Selepas shalat subuh Kholid bergegas merapihkan kopernya. "Kita jemput Abah dulu ke rumah sakit, kata Dokter Abah udah bisa di bawa pulang."

"Na'am, Aa'. Ini barang-barang Aa' udah dimasukin semua?" tanya Asma meneliti barang bawaan Kakaknya yang sudah di siapkan di ruang keluarga.

"Sudah."

"Zahirah mana, Dek?"

Asma menoleh, melirik kamar Zahirah yang berada di dekat dapur. "Lagi siap-siap. 'kan mau ikut antar Aa' ke bandara."

Kholid menganggukkan kepalanya. Tak lama kemudian Zahirah datang, memeluk Kholid dari belakang, mengagetkan laki-laki itu yang sedang mengemasi barang-barang.

"Aa' hati-hati di sana. Jangan lupa kabarin orang rumah juga," cicit Zahirah terdengar manja dan lesu.

Kholid tersenyum, membalikkan badannya menatap Adik bungsunya itu. "Pasti sayang. Ayok ke mobil, kita ke rumah sakit dulu. Jemput Ummah sama Abah."

"Asma! Jangan lupa pintu rumah dikunci. Oh iya, Aa' mau ke pondok dulu. Mau pamitan sama anak-anak, kalian duluan aja masuk mobil. Nanti barang-barang biar Aiman sama Fathan yang angkut."

Kompak Asma dan Zahirah menganggukkan kepalanya, membiarkan Kholid pergi ke pondok yang jaraknya tidak jauh dari rumahnya, mungkin hanya berjarak 20 kilometer. Hingga tanpa menunggu lama, ia sudah sampai di asrama para santriwan didikannya.
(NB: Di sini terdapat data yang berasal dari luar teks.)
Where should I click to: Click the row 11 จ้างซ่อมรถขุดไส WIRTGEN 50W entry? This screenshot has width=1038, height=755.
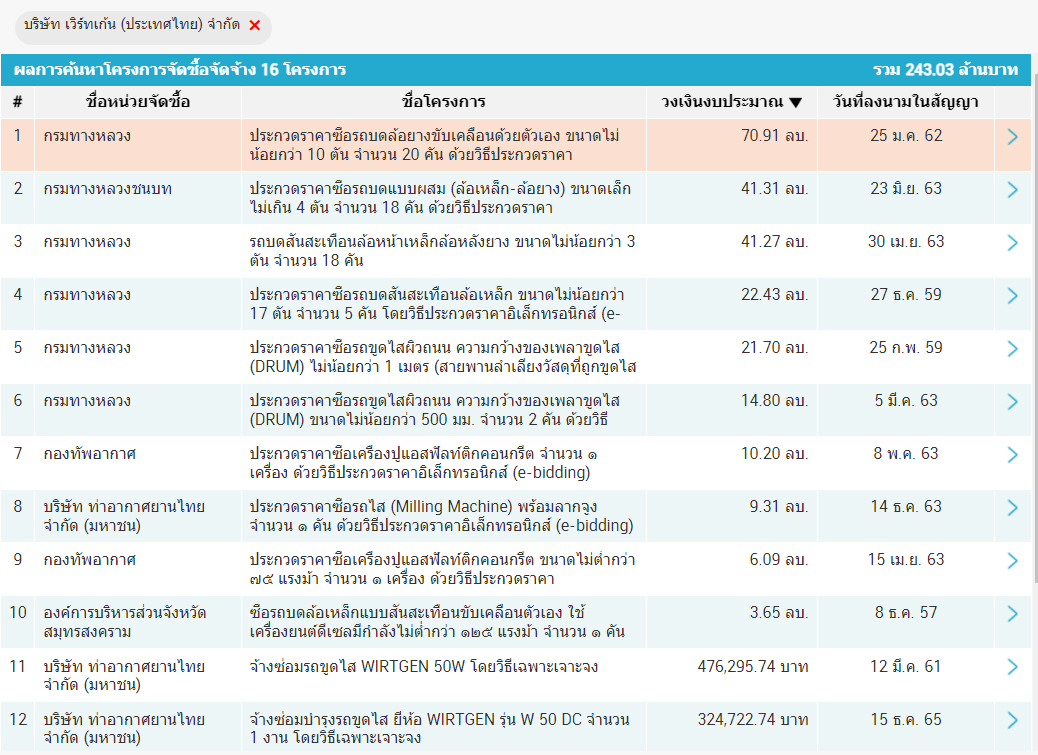coord(423,667)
Kholid berpamitan kepada mereka dengan mengucapkan salam, serta amanah agar para santriwan menuruti ketua pondok mereka. Siapa lagi jika bukan Hadwan, yang sudah menjadi tangan kanan Kholid selama ia belajar di Kairo.

"Hadwan. Ikut saya ke bandara. Saya bawa mobil dari pondok, kamu sudah bisa menyetir 'kan? Nanti kamu nyetir pas pulangnya aja." Perintah Kholid yang mendapatkan anggukan singkat dari Hadwan.

"B-baik, Ustadz."

***

Kholid dan keluarganya sudah berada di bandara Soekarno-Hatta Jakarta. Mereka saling menukar rindu, karena saat ini Kholid akan berpisah lama dari keluarganya.
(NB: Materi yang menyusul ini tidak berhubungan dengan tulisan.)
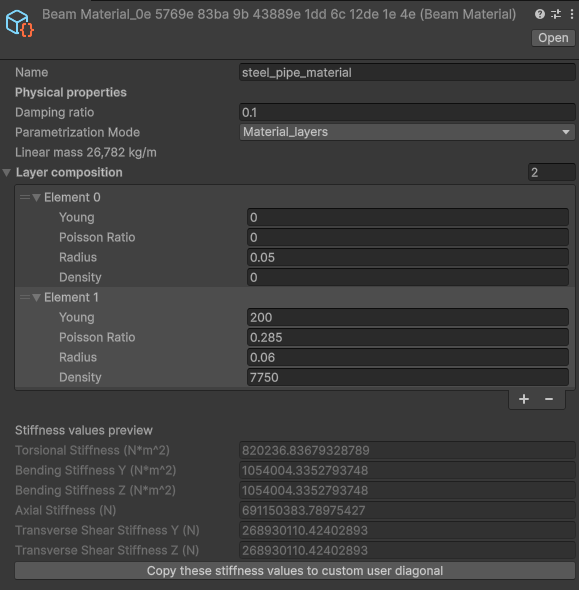This screenshot has height=590, width=579.
Task: Click the help question mark icon
Action: [539, 14]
Abah Zaid yang berada di kursi elektronik memeluk anaknya itu penuh keharuan. "Biidznillah, bismillah, Lid."

"Na'am Abah. Afwan, Abah jangan lupa minum obat. Jangan kewalahan ngurusin santri pondok, biar Ummah, Asma sama Hadwan yang fokus jaga pondok. Abah fokus saja pada kesembuhan Abah."

Zaid menganggukkan kepalanya, sambil terkekeh kecil. "Iya, iya. Sudah lama, nak. Sebaiknya kamu masuk ke dalam pesawat sekarang."

Kholid menganggukkan kepalanya, mencium permukaan wajah Zaid. Lalu berganti kepada Mahirah, melakukan hal yang sama, seraya mengatakan.

"Ummah, jaga diri baik-baik."

"Iya, sayang. Ummah do'akan anak Ummah sukses dunia akhirat."

"Aamiin, Aamiin yaa rabbal Aalamiin," ucap Kholid mengaminkan do'a dari Ummah-nya.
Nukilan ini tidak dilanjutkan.